The United Nations Convention against Torture and Other Cruel, Inhuman
or Degrading Treatment or Punishment agrees with you:

"Any act by which severe pain or suffering, whether physical or mental,
is intentionally inflicted on a person for such purposes as obtaining
from him or a third person, information or a confession, punishing him
for an act he or a third person has committed or is suspected of having
committed, or intimidating or coercing him or a third person, or for any
reason based on discrimination of any kind, when such pain or suffering
is inflicted by or at the instigation of or with the consent or
acquiescence of a public official or other person acting in an official
capacity. It does not include pain or suffering arising only from,
inherent in or incidental to lawful sanctions."

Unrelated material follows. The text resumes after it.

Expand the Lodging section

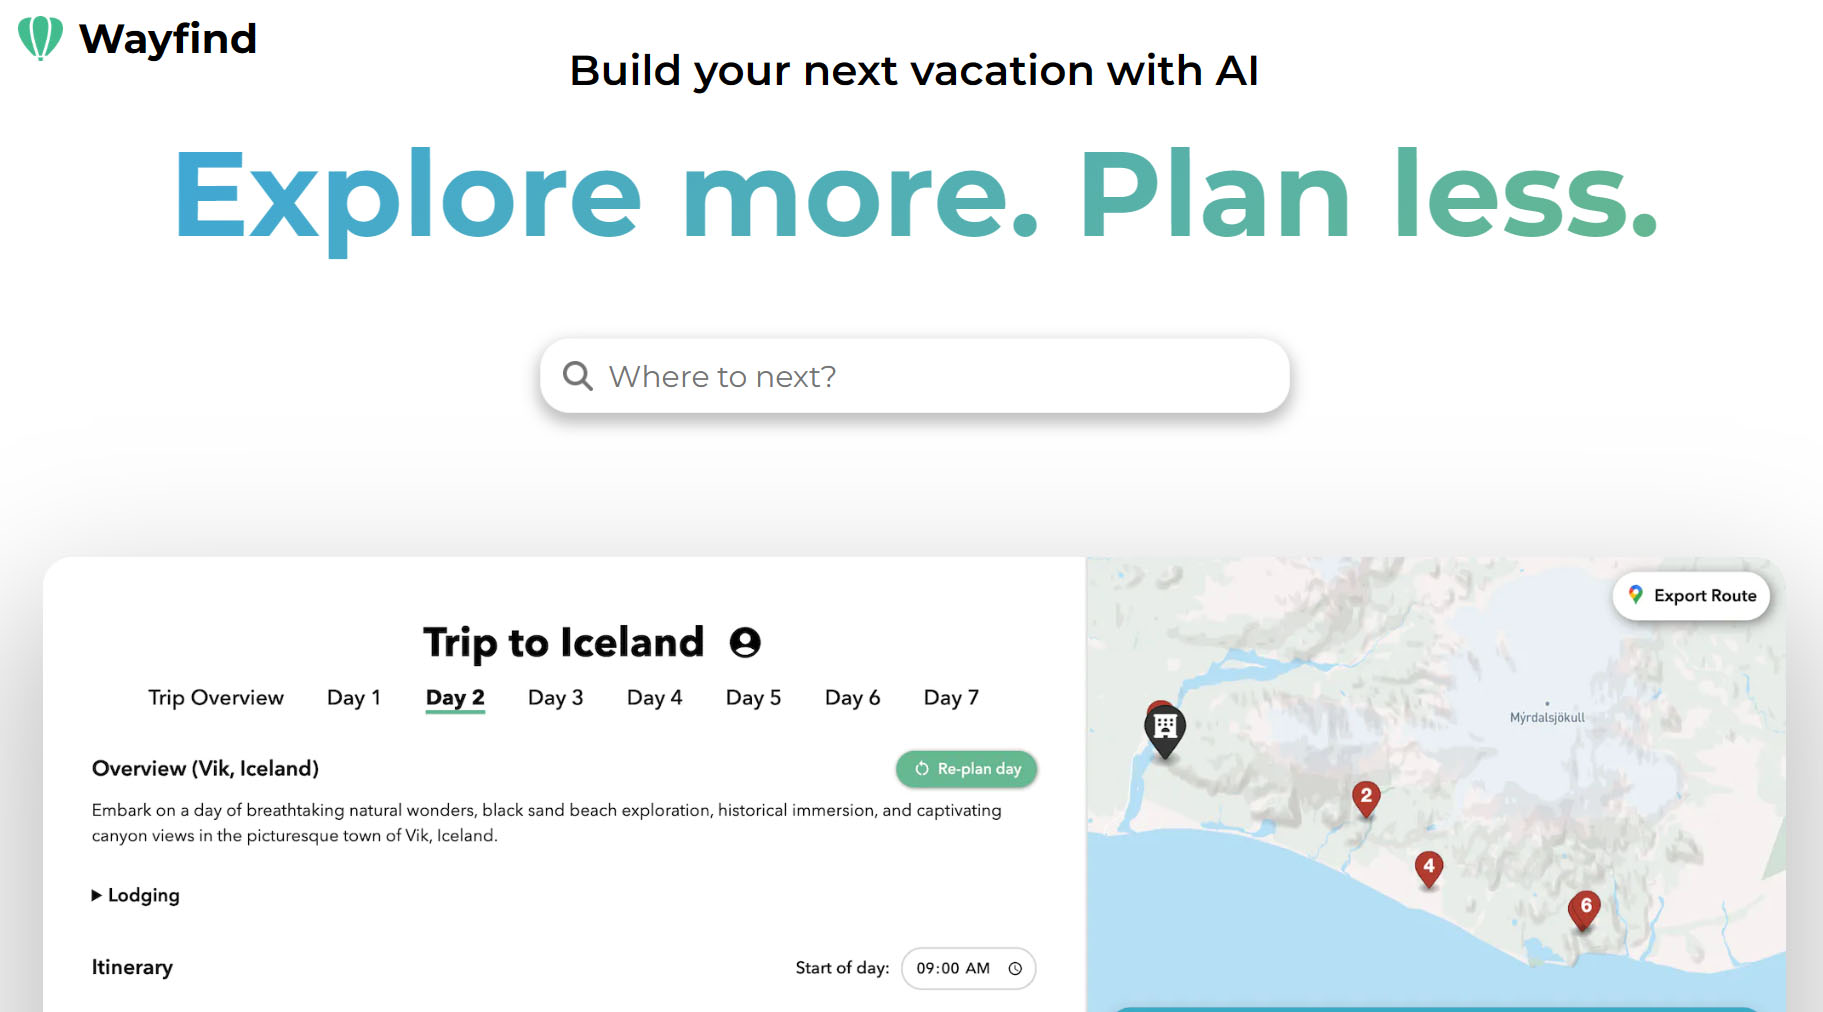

However, since the law also says, "In particular, the obligations
contained in articles 10, 11, 12 and 13 shall apply with the
substitution for references to torture of references to other forms of
cruel, inhuman or degrading treatment or punishment," one can see
torture used as a shorthand for both.

For example, the Human Rights Web refers to the UN Convention against
Torture as a short version of the full name of the agreement.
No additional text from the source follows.